>> Start MATERIAL TO PROCESS

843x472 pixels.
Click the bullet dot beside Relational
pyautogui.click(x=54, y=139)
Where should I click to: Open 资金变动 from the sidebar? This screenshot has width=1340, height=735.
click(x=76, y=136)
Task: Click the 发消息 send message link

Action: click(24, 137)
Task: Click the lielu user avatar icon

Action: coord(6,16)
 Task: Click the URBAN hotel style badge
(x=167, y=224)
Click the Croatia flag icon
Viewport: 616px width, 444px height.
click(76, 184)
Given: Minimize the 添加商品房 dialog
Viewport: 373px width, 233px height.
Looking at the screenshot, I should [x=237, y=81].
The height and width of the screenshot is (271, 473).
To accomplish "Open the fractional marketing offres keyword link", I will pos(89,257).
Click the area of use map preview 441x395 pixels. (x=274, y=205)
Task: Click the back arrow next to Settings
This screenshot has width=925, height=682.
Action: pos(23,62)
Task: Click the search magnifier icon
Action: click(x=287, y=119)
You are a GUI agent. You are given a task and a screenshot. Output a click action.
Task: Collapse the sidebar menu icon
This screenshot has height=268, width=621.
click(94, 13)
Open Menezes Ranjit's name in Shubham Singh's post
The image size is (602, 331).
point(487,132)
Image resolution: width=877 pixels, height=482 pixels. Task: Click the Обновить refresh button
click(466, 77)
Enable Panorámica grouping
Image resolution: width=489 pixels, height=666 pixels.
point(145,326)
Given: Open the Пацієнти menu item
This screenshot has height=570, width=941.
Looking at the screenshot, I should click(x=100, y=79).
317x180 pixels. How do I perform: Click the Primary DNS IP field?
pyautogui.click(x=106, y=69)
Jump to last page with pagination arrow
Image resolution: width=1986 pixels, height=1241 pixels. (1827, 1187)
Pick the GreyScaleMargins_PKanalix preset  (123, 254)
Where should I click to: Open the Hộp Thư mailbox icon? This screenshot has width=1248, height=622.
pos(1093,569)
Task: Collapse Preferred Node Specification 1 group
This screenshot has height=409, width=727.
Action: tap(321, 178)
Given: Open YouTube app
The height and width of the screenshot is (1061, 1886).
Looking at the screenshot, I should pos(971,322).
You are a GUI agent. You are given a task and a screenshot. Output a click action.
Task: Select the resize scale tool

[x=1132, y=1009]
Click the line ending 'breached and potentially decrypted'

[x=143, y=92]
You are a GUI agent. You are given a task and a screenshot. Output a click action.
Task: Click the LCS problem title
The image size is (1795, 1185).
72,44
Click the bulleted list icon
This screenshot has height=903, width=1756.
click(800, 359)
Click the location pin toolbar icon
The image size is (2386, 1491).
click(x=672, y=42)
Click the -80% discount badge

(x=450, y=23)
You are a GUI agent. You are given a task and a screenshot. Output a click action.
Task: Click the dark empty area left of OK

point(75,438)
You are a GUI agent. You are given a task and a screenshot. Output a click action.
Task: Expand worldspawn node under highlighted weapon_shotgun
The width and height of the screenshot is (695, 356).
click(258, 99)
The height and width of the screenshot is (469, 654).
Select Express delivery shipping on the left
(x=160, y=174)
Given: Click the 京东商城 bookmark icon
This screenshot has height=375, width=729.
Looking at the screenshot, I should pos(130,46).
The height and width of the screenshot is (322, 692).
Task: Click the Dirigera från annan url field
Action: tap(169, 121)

>> End MATERIAL TO PROCESS

→ **WHAT YOU NEED TO DO**: Put the entries from the line with "Where should I click to: Open the" up to and including the line with "[x=143, y=92]" into a two-column CSV headed request and answer. Make one row per entry, with each value in its own quoted field and line breaks replaced by spaces.

→ **ANSWER FOR THIS EXERCISE**:
request,answer
"Where should I click to: Open the Hộp Thư mailbox icon? This screenshot has width=1248, height=622.","pos(1093,569)"
"Task: Collapse Preferred Node Specification 1 group This screenshot has height=409, width=727.","Action: tap(321, 178)"
"Given: Open YouTube app The height and width of the screenshot is (1061, 1886).","Looking at the screenshot, I should pos(971,322)."
"You are a GUI agent. You are given a task and a screenshot. Output a click action. Task: Select the resize scale tool","[x=1132, y=1009]"
"Click the line ending 'breached and potentially decrypted'","[x=143, y=92]"